His house was raided by the cops because he was listed as the registrant for the domain wikileaks.de? Is that what passes for probable cause in the Fatherland?
WTF?
The BND (Bundesnachrichtendienst ~ foreign new service) ie German CIA are still upset over its secret agents getting exposed in a black flag operation in Kosovo.
T-Systems (Deutsche Telekom) was exposed revealing over two dozen secret IP address ranges used by the BND.
The email of a top BND official might have also been listed.
http://wikileaks.org/wiki/Special:Search?search=Bundesnachrichtendienst&fulltext=Search should give slashdot readers some idea as to why Germany is so active around wikileaks.
Domestic spying is now "Benign Information Gathering"
To us, it looks like a game of whack-a-mole. To the authorities, however, it may look like a hydra, and I worry that they might start acting like it. If they haven't already.
Athy, athier, athiest.
Smart move, raiding the home of a person involved in a website devoted to leaking crappy behavior by companies and governments. Even smarter citing wishy-washy reasons for doing so. Real smart.
Silly rabbit
"First they ignore you, then they laugh at you, then they fight you, then you win."
Keep up the good work, wikileaks. Somebody's got to.
No, they were not. The immense majority of currently living Germans were not even planned at the time of the Nazis. Guilt is not inherited, you know...
If this looks like the first case of international collaboration over a wikileaks takedown, it could be a sign of things to come.
Wikileaks relies on the fact that, although they piss countries off, they never piss of a lot of countries at once. As such a takedown in one country means little because of its distribution.
However what would happen if something really major got posted on Wikileaks, something that a government would need to go all out to remove. Say someone posted a list identifying all CIA agents. Would the US government make its allies act to take down wiki leaks presence in each of their country? Would they get ICANN involved and order them to wipe all of its urls off the web? Even block all wikileak IPs at a root server level?
The second a website like Wikileaks which tries to evade potential countermeasures becomes a nuisence to enough people, there'll be plans (if they don't already exist, it's hard to see intelligence agencies not having thought about it) drawn up about how you'd go about wiping a site from the internet. If this does happen, it'll have dire consequences about the future of the net.

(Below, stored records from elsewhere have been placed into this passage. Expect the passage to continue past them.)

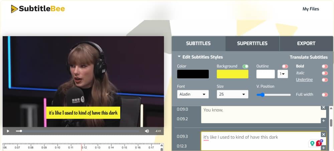The image size is (334, 151).
Task: Add a subtitle after the 0:12.3 segment
Action: pyautogui.click(x=323, y=148)
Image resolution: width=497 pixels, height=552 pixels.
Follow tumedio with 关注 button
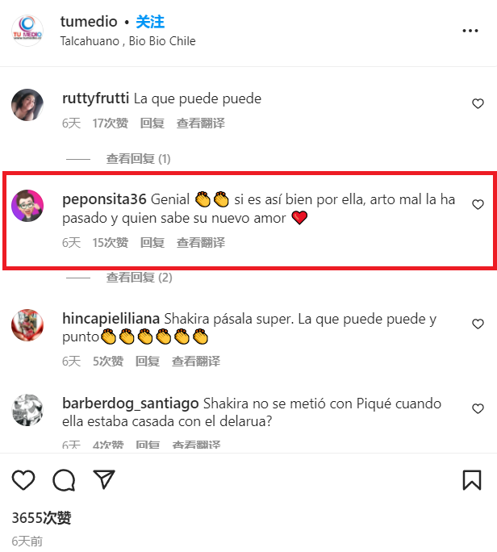tap(150, 22)

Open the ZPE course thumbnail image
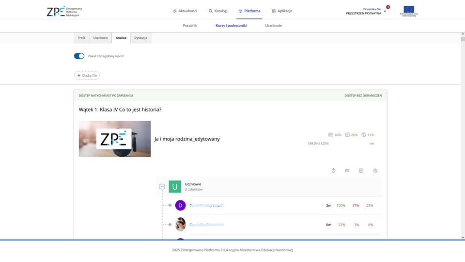[x=115, y=139]
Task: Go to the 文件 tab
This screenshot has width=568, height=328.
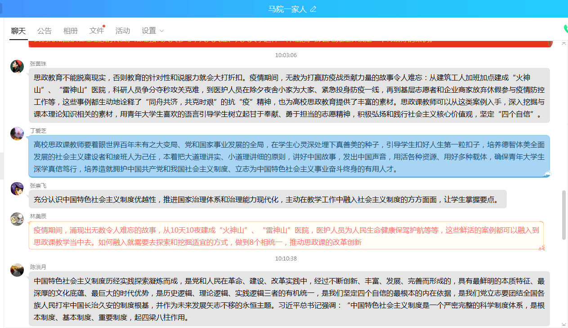Action: (x=96, y=31)
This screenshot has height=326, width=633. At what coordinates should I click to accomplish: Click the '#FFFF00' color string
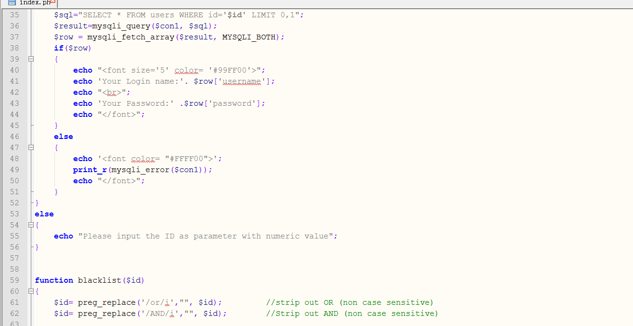point(188,159)
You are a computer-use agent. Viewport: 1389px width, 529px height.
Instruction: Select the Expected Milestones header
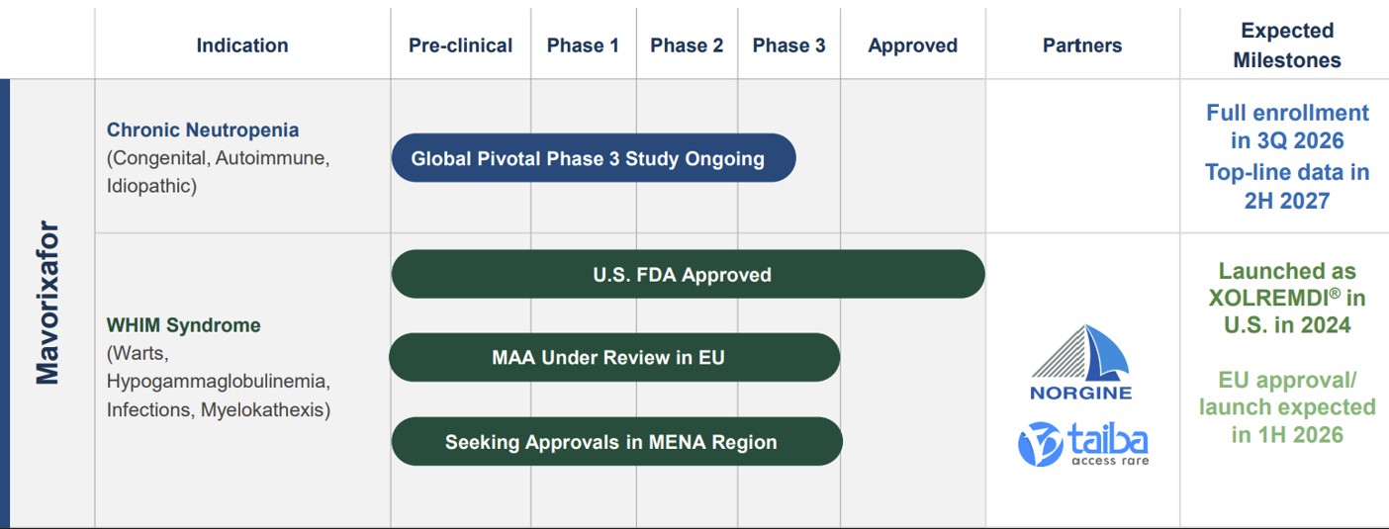tap(1286, 45)

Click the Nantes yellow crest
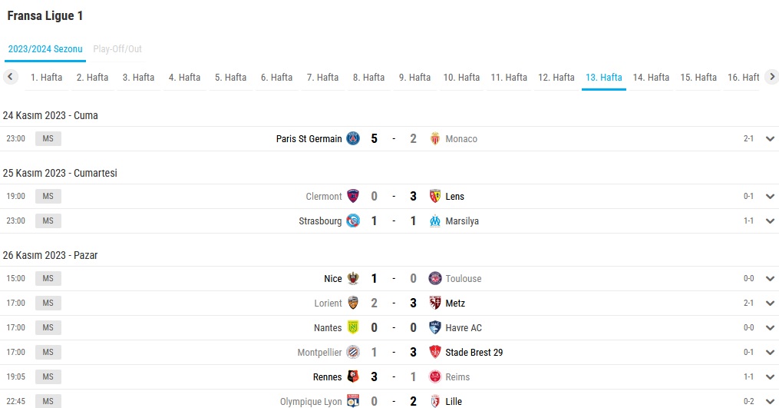(353, 327)
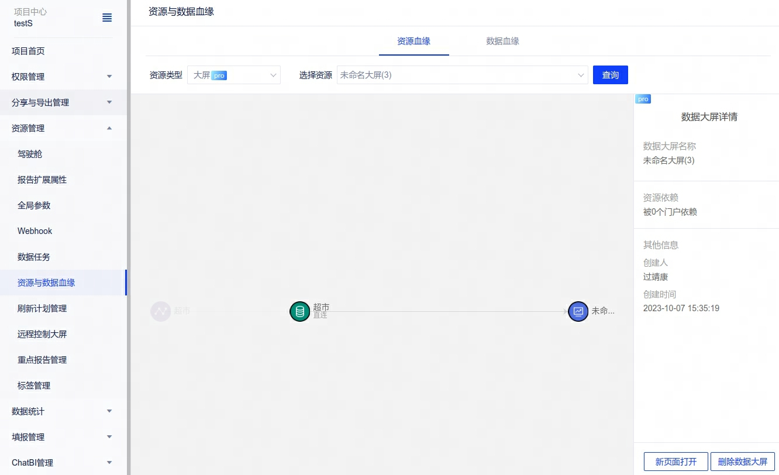Expand the 分享与导出管理 section
Image resolution: width=779 pixels, height=475 pixels.
point(63,102)
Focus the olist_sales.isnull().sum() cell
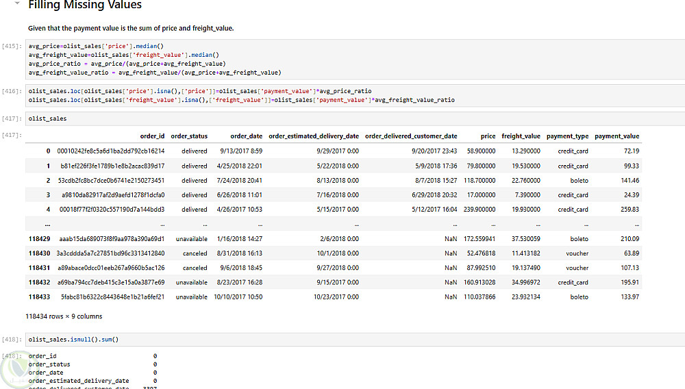This screenshot has height=389, width=685. (343, 339)
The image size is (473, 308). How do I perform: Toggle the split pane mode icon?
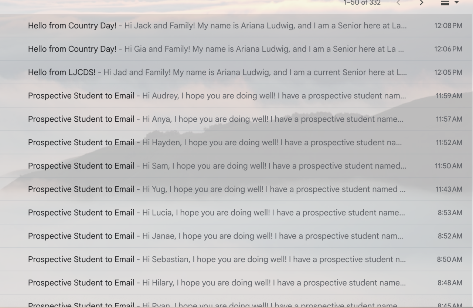point(445,3)
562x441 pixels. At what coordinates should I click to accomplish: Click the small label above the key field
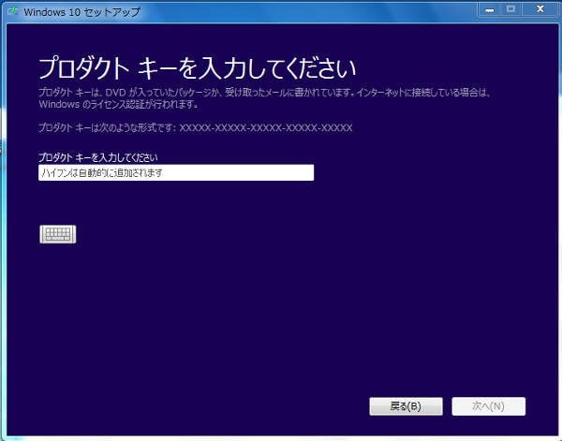click(x=97, y=156)
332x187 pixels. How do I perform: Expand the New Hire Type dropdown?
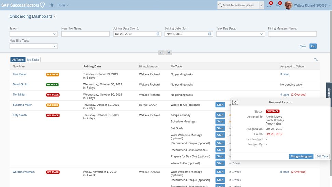coord(55,46)
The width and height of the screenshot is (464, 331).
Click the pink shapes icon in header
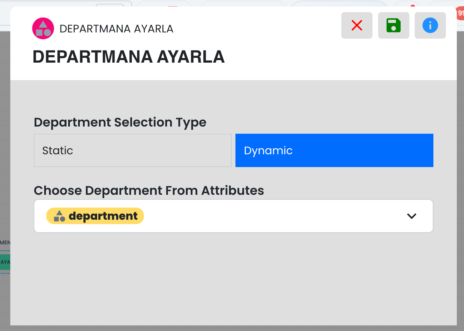pyautogui.click(x=43, y=28)
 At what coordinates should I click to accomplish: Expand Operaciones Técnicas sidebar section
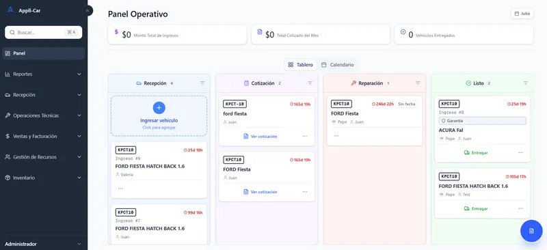tap(44, 115)
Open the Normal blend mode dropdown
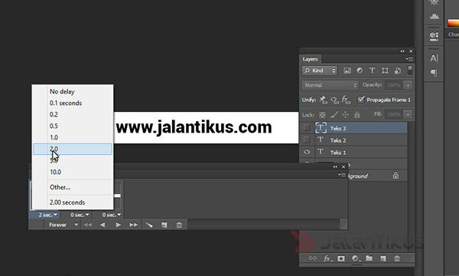The width and height of the screenshot is (459, 276). (330, 85)
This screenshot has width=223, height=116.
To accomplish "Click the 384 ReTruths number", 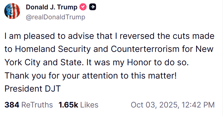I will (12, 105).
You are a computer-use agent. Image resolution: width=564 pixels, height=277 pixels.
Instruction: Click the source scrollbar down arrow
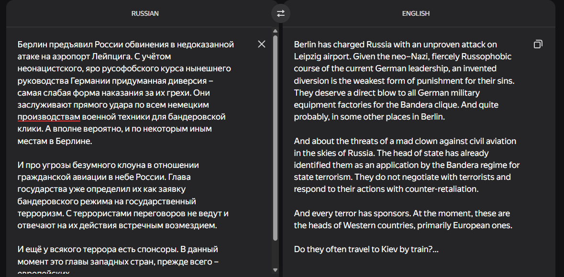(276, 270)
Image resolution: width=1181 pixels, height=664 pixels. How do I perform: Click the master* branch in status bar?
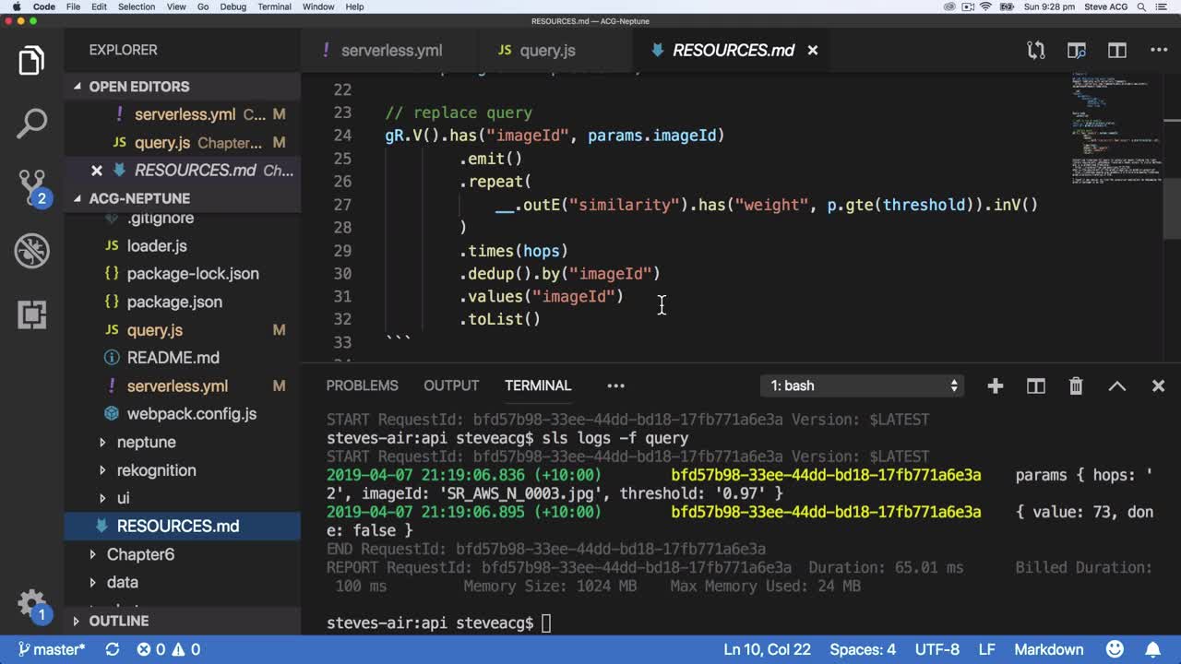tap(52, 649)
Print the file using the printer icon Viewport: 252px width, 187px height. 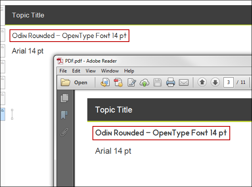click(170, 82)
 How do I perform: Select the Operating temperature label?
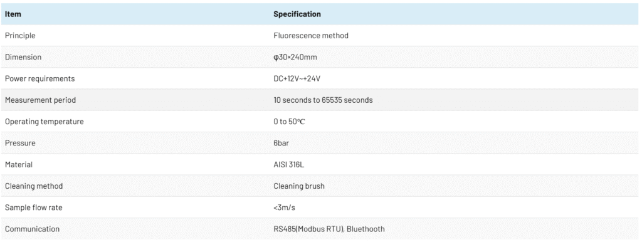click(x=45, y=122)
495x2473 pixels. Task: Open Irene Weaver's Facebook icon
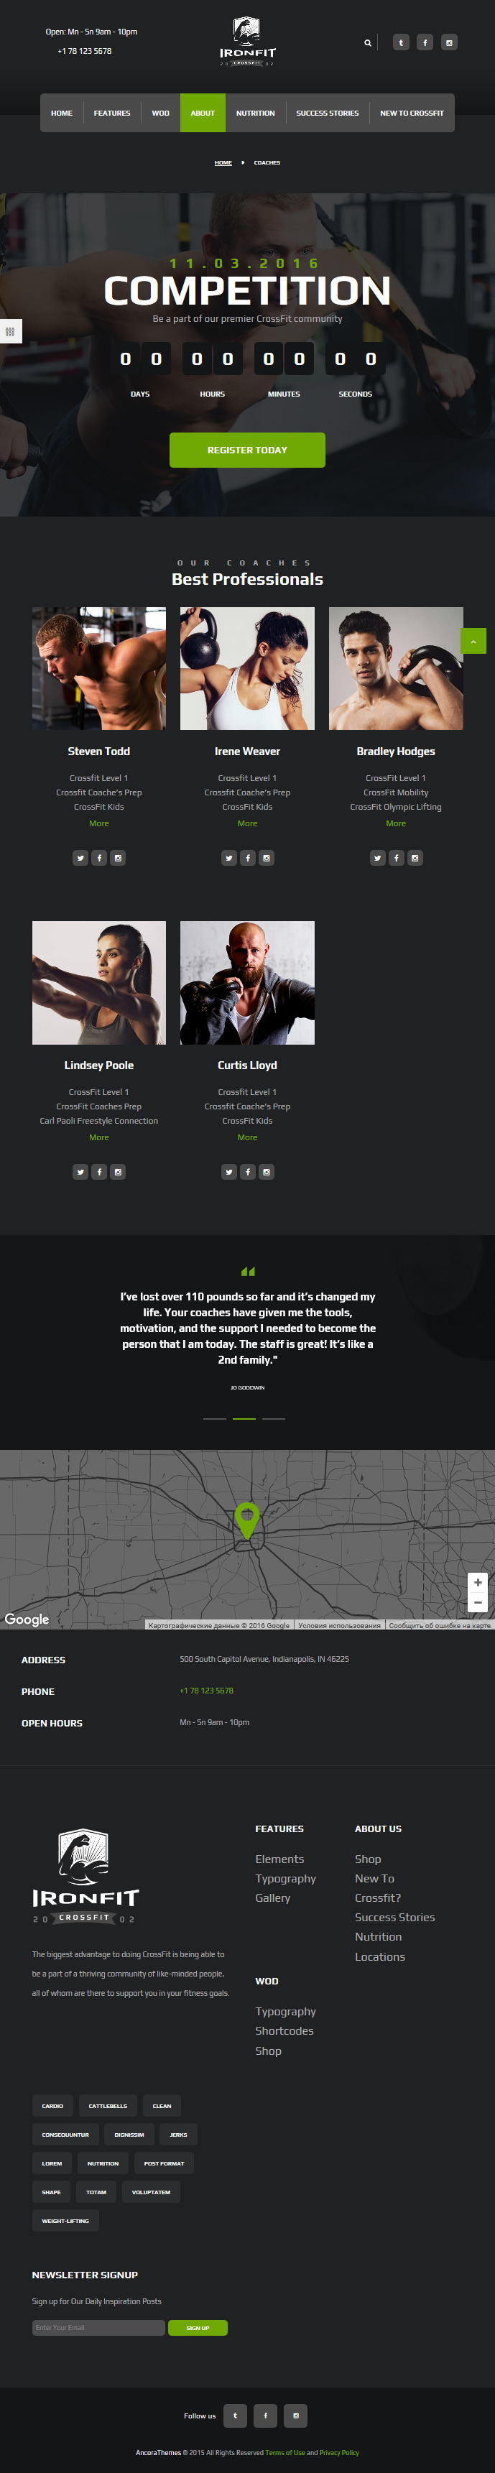248,858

You mean I'll get bumped up to a higher priority? It's possible. But it's like being arrested for something. Before it happens, you're worried about getting caught for any little thing and possibly getting a record. But once that's actually happened to you and you've been through it, you're no longer afraid of being arrested for its own sake, afraid of being judged or labelled, but only because of estimated consequences which you weigh up for yourself. The emotional 'omg - I'll be accused of something' side of things is gone. This is particularly the case if you were hassled falsely or otherwise don't feel what you did was wrong. Going on a government watch list is the same - there might be different degrees of consequence but once the initial "we might add you to the list" threat is gone, it loses a lot of its power over you. I now accept that I'm probably on a list somewhere (not through actions, but through speaking my mind and membership of a few human rights organizations) and my behaviour has gone from a vague unease that something I might do could make me look suspicious to a feeling of what the Hell, they already said they don't trust me.
Have you seen these hysterical new posters for the UK police "anti-terrorism" campaign. It's hard to believe that those producing them think they'll have any actual anti-terrorism effect and that it isn't just a deliberate attempt to promote fear and distrust amongst people. Honestly - telling people to inspect their neighbour's rubbish for bomb-making materials? You could not make it up! When "lists" get too pervasive and warnings get so dumb,the concern about being labelled a suspect loses its power to control you because pretty much everyone you know and associate with is in the same boat. At this rate the only people not on the list will be the police themselves, at which point it becomes society vs. authority again and history takes its usual course.
I'm just waiting for the first "Terrorist Pride" march.
Aide-toi, le Ciel t'aidera - Jeanne D'Arc.